## VOTRE OBJECTIF
Indiquez si chaque affirmation ci-dessous s’accorde avec le texte sur le travail en atelier de couture, plus bas. Répondez par oui ou non, puis citez mot pour mot le passage du texte qui tranche.
1. La vraie robe est coupée avant que la toile ou le prototype soit jugé bon.
2. Quand la personne en charge d’un modèle s’arrête pour récupérer, un collègue peut faire avancer le travail.
3. Quand les délais sont justes, l’atelier ne prend qu’un seul jour de repos.

## BLOC DE TEXTE
Tout est organisé et programmé avant même de couper la vraie robe. C’est seulement quand la toile ou le prototype est bon que nous décidons de travailler la vraie robe. D’où le risque zéro d’avoir des ratés.

Quant à la fatigue nous ne sommes pas des robots et ils le savent, quand on est fatigué on arrête pour récupérer pendant ce temps un autre collègue peut donner un coup de main pour faire avancer le travail en attendant que la personne en charge du modèle revienne.

Nous sommes complémentaires dans nos ateliers, un modèle ne s’arrête pas parce qu’une collègue est en retard, absente ou malade, la fatigue ne peut donc pas faire rater un modèle. Nous avons normalement 2 jours par semaine mais quand nous avons des délais juste à honorer nous prenons 1 seul jour de repos c’est permis par la loi et dans la mesure du possible.

## DONNÉES FOURNIES
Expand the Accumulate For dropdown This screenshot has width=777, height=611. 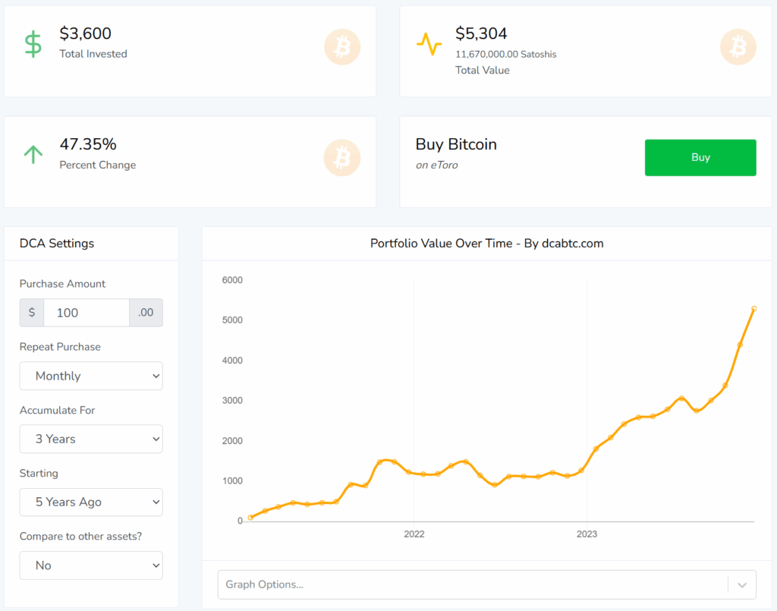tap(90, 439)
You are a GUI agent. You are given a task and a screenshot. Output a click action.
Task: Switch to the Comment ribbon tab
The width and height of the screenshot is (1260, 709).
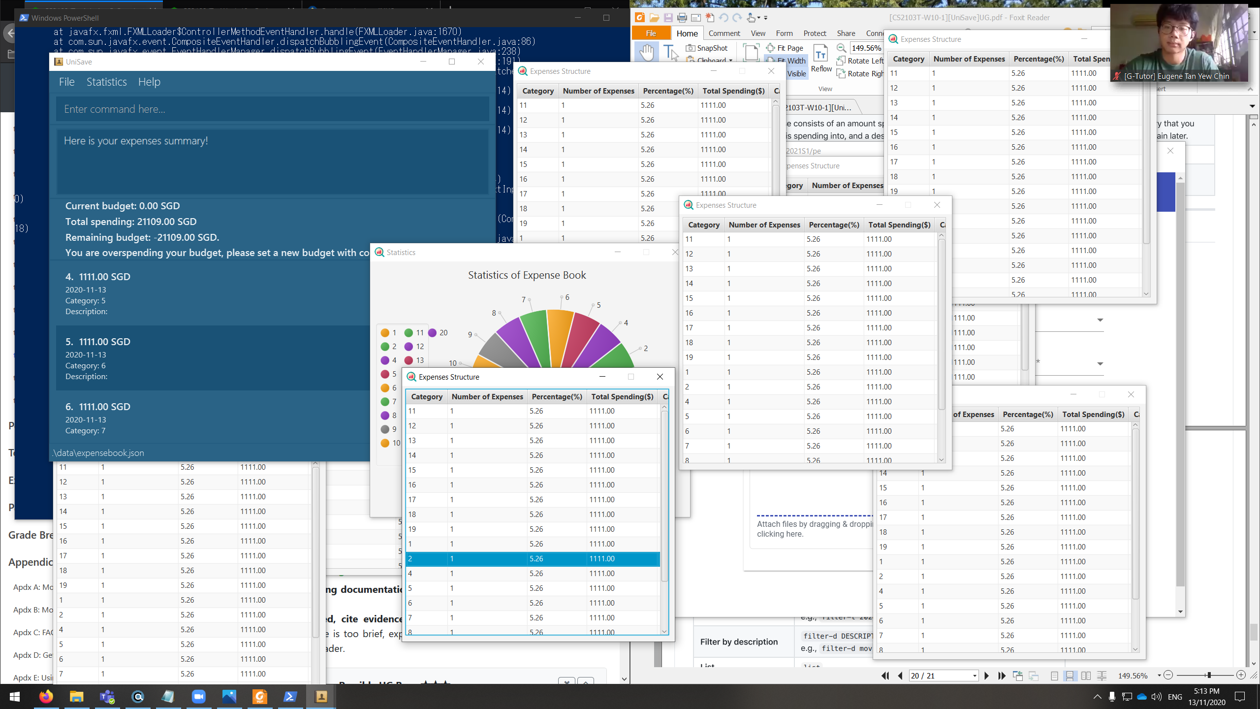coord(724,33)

---

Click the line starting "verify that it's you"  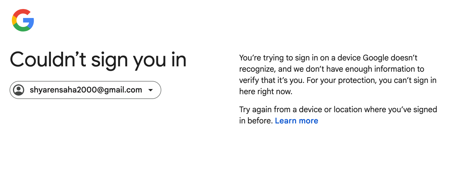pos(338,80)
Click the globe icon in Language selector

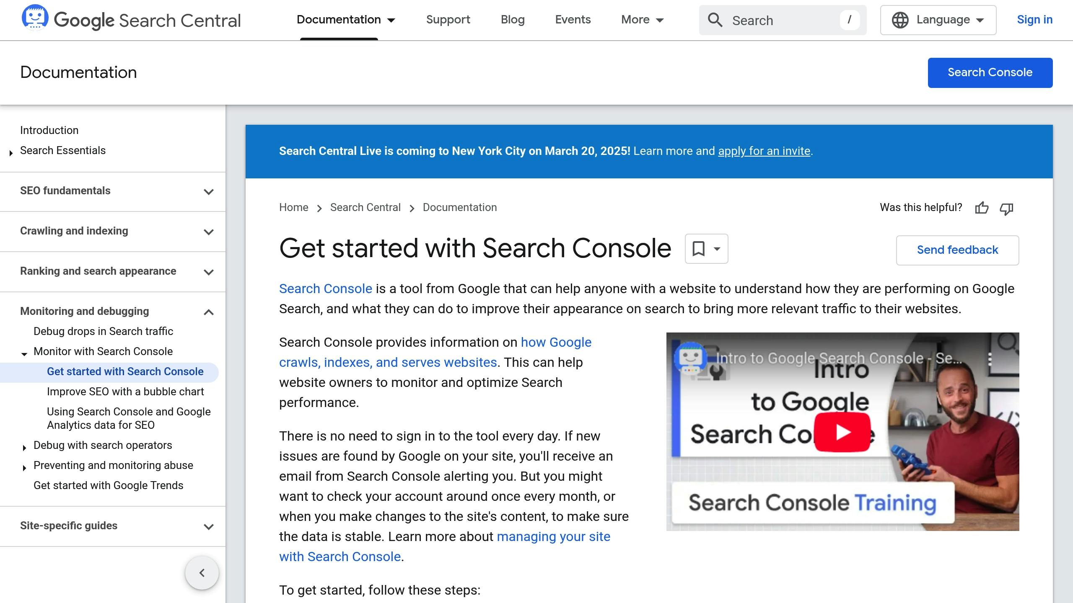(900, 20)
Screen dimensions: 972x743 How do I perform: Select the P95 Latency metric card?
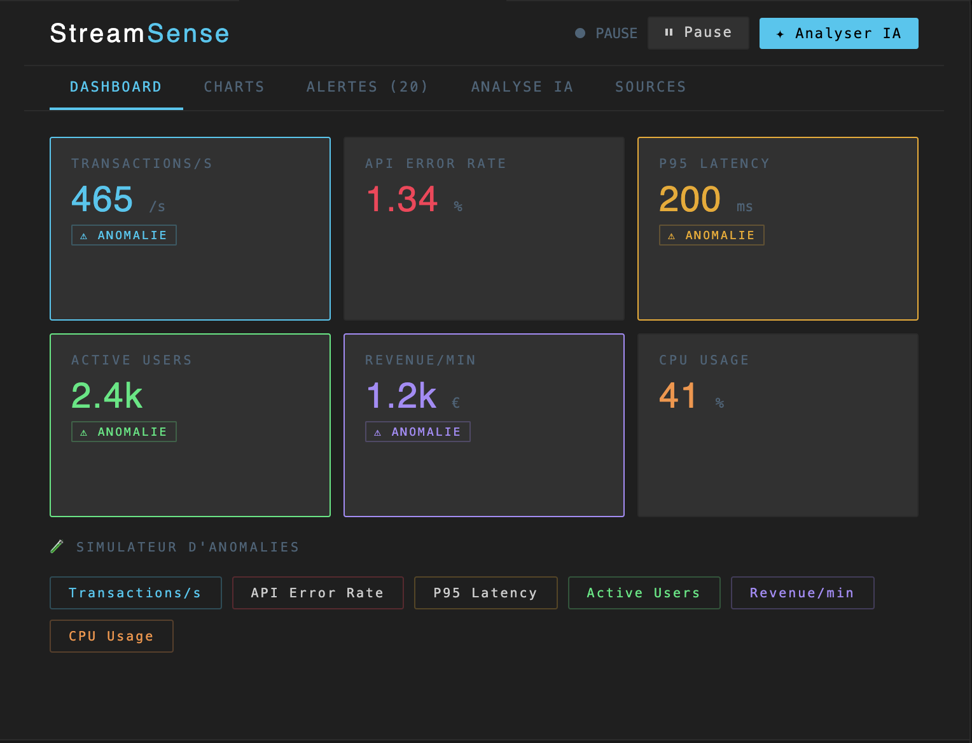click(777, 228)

## RÉSULTAT ATTENDU
1. Non : « C’est seulement quand la toile ou le prototype est bon que nous décidons de travailler la vraie robe. »
2. Oui : « pendant ce temps un autre collègue peut donner un coup de main pour faire avancer le travail en attendant que la personne en charge du modèle revienne »
3. Oui : « quand nous avons des délais juste à honorer nous prenons 1 seul jour de repos »